Einige Tage zuvor sagte bereits seine Kabinettskollegin, die Verkehrsministerin Liv Signe Navarsete, man könne "ein Schwestervolk in Not" nicht alleinlassen.

Ob sich auch Moskau an der Hilfsaktion beteiligt, ist mittlerweile ungewiss. Ein solcher Schritt weckt in Europa Unbehagen. Vor allem in Skandinavien herrscht Skepsis. So kommentierte die norwegische Zeitung "Aftenposten": "Island ist Nato-Mitglied, seine Lage ist strategisch wichtig. Keinem wäre damit gedient, wenn Island zu einem Machtvakuum würde." Auch wird die Möglichkeit erwähnt, dass Island als Gegenleistung für den Kredit russischen Fischern Fangrechte verpfänden könne.

Ein Drittel denkt ans Auswandern

Die isländische Landeswährung Krone - die kleinste unabhängige Währung der Welt - hat im Lauf der vergangenen zwölf Monate knapp drei Viertel ihres Werts gegenüber dem Euro verloren. Die Krise des isländischen Finanzsektors hat nicht nur die Zahl der Befürworter eines EU-Beitritts sprunghaft ansteigen lassen.

Nach dem Zusammenbruch der drei größten Banken haben Bürger, Unternehmen und die Regierung mit einer Inflationsrate von knapp 16 Prozent, Leitzinsen von 18 Prozent und akutem Devisenmangel zu kämpfen.

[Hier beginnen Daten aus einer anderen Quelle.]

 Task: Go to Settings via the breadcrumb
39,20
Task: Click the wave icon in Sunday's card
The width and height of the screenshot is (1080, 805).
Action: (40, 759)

Bei einer Umfrage in der Vorwoche erklärten 31 Prozent der Befragten, dass sie sich wegen der Finanz- und Wirtschaftskrise mit Auswanderungsgedanken tragen.

Die Regierung des Landes versucht, dagegen zu halten. In Interviews kündigte Islands Ministerpräsident Geir Haarde ein Regierungsprogramm gegen die befürchtete Wirtschaftskrise an. Das Land habe eine intakte Produktionsstruktur mit der Fischereiwirtschaft, zunehmendem Tourismus sowie der lukrativen Herstellung von Aluminium.

Auswirkungen auch auf Österreich

Auch österreichische Finanzhäuser sind über ihre Investitionen in Island direkt von der Entwicklung des Inselstaates betroffen. Laut "Presse"-Informationen bangt die heimische Finanzbranche um insgesamt 2,6 Mrd. Euro. Allein der Raiffeisen-Sektor soll mit über einer Milliarde Euro betroffen sein.

In Deutschland sind 30.000 Anleger bei der früher größten isländischen Bank Kaupthing von der Krise direkt betroffen. Mögliche Regierungsgarantien für ihr Geld gelten als ungeklärt. Darüber hinaus trägt auch die Bayerische Landesbank einen großen Schaden davon: Sie hatte sich mit 1,7 Milliarden Euro in dem Land engagiert, die nun als verloren gelten.